Dvorskyi explained his unit spent 43 days in a forest area near Pokrovsk, which Russia has been attempting to capture since last year. Sole access to get to their position was by walking. All supplies arrived by quadcopter: food and drinking water. Seven days after he was injured, he traveled five kilometers (about 3 miles), taking three hours, to where an military transport was able to pick him up. At the clinic, a medical staff assessed his physical condition. After treatment, a nurse gave him fresh civilian clothes: a shirt and a set of light-colored denim trousers.

Artem Dvorskiy, 28, stated a first-person view drone caused a minor injury in his lower limb.

Another patient, thirty-eight-year-old Pavlo Filipchuk, recounted a drone blast had resulted in a head injury. “My position was in a trench shelter. It suddenly became black. I lost sensation anything or hear anything,” he said. “I think I was fortunate to survive. A relative has been killed. We face ongoing detonations.” A construction worker working in a neighboring country, he said he had come back to Ukraine and volunteered to fight days before the Russian leader's full-scale invasion in February 2022.

Another military member, Taras Mykolaichuk, had been struck in the back. He expressed pain as medical staff placed him on a bed, took off a stained bandage and treated his two-day-old shrapnel wound. Wrapped in a thermal sheet, he borrowed a cellphone to call his family member. “A piece of mortar hit me. It was a deflected projectile. I’m OK,” he informed her. What were his plans now? “To recover. This may require a several months. After that, to go back to my unit. Someone must protect our country,” he affirmed.

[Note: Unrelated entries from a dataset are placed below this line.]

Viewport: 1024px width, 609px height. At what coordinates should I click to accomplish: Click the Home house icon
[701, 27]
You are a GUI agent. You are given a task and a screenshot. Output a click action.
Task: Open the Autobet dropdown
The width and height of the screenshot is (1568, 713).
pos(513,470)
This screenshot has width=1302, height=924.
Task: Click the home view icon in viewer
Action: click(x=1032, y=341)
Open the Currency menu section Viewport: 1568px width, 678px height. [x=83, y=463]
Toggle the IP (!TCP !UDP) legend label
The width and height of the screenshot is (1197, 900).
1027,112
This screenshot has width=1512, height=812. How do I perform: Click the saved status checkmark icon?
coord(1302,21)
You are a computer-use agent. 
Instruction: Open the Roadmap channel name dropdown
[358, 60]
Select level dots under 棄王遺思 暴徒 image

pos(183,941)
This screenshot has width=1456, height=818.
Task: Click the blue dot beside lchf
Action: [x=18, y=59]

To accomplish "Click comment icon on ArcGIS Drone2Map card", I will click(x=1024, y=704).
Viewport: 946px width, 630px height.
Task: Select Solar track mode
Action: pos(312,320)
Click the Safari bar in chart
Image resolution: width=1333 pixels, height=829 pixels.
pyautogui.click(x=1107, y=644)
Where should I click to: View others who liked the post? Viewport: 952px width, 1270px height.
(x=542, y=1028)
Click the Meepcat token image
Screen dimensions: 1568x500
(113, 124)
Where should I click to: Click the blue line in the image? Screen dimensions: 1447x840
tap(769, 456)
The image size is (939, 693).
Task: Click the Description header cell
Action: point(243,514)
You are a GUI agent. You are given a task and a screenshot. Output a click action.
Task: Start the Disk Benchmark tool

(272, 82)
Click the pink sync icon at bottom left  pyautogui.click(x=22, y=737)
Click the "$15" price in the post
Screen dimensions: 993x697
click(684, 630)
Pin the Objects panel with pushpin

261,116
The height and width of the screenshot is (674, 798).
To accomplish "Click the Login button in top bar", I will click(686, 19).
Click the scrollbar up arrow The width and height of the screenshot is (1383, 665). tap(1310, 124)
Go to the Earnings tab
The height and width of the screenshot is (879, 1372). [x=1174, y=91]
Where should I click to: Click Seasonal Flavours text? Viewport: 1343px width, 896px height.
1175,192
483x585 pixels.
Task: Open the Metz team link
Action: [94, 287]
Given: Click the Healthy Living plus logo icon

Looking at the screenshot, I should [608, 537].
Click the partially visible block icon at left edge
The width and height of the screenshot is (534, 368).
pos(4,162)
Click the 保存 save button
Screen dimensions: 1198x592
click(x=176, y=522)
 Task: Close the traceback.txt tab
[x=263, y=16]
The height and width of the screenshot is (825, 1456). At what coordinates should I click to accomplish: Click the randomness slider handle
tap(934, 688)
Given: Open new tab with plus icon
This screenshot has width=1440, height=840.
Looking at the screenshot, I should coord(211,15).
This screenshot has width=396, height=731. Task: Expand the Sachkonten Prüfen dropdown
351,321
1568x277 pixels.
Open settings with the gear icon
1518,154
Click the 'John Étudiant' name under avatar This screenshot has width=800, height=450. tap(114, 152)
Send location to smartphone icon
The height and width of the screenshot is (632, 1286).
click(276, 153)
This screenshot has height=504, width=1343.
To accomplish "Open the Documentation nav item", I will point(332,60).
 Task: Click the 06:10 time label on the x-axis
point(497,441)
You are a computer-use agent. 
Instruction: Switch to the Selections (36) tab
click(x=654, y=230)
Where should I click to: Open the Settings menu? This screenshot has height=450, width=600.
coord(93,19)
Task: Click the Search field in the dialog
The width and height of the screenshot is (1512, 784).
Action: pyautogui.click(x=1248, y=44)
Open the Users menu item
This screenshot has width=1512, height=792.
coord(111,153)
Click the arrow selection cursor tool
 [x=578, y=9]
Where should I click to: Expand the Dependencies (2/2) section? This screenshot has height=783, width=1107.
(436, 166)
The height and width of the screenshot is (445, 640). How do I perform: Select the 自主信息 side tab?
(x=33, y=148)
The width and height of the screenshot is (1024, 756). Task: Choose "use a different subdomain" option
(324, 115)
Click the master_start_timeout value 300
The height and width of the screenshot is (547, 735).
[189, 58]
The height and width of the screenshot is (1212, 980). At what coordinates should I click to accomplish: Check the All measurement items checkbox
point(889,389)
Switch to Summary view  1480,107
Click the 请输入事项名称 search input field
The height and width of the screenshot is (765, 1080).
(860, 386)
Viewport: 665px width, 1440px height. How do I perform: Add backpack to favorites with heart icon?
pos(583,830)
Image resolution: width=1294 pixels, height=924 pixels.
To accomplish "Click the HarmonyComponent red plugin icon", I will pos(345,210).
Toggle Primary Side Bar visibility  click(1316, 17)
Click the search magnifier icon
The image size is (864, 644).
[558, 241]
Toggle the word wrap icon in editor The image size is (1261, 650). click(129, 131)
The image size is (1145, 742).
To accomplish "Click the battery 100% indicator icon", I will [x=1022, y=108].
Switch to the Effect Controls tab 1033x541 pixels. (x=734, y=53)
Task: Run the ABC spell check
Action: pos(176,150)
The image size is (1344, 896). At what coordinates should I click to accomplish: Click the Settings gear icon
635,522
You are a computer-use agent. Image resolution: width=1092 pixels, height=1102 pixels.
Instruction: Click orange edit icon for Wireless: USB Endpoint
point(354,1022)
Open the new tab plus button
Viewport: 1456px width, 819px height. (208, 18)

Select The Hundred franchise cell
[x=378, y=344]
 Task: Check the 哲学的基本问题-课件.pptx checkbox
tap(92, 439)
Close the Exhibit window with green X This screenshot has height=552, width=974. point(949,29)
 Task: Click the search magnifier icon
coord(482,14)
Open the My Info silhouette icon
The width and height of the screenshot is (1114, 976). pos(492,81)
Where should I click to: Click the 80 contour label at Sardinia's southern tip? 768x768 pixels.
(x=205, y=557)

Medical staff treat the wounded soldier, who was injured in the back by a fragment of mortar.

Over the past years, Russia has consistently targeted hospitals, health facilities, maternity wards and emergency vehicles. According to human rights groups, 261 health workers have been fatally attacked in almost 2,000 assaults. The underground facility is built from multiple steel bunkers, with wooden supports, soil and sand laid on top up to ground level. It can withstand impacts from large-caliber artillery shells and even multiple eight-kilogram TNT charges dropped by aerial means.

The Ukrainian steel and mining company, which financed the building, intends to erect twenty facilities in all. The head of Ukraine’s national security council and former military leader, Rustem Umerov, declared they would be “vitally important for saving the survival of our armed forces and assisting defenders on the battlefront.” The organization described the initiative as the “largest-scale and challenging” it had undertaken after the enemy's military offensive.

An example of the centre’s operating theatres.

Holovashchenko, said some wounded personnel had to wait hours or even days before they could be evacuated because of the danger of air assaults. “We had a pair of critically ill patients who came at the early hours. It was necessary to carry out a double amputation on a patient. His tourniquet had been applied for so long there was no alternative.” What is his method with severe surgeries? “My career in healthcare for 20 years. One must concentrate,” he remarked.

Orderlies transported Mykolaichuk up the tunnel and into an ambulance. The vehicle was stationed beneath a bush. He and the two other military members were transferred to the city of Dnipro for further treatment. The underground hospital staff paused for rest. The facility's orange feline, Vasilevs, padded up to the entrance to await the next arrivals. “Our facility operates open 24 hours a day,” the surgeon stated. “It doesn’t stop.”

Katie Peters
Katie Peters

A passionate casino enthusiast with over a decade of experience in online gaming and slot analysis.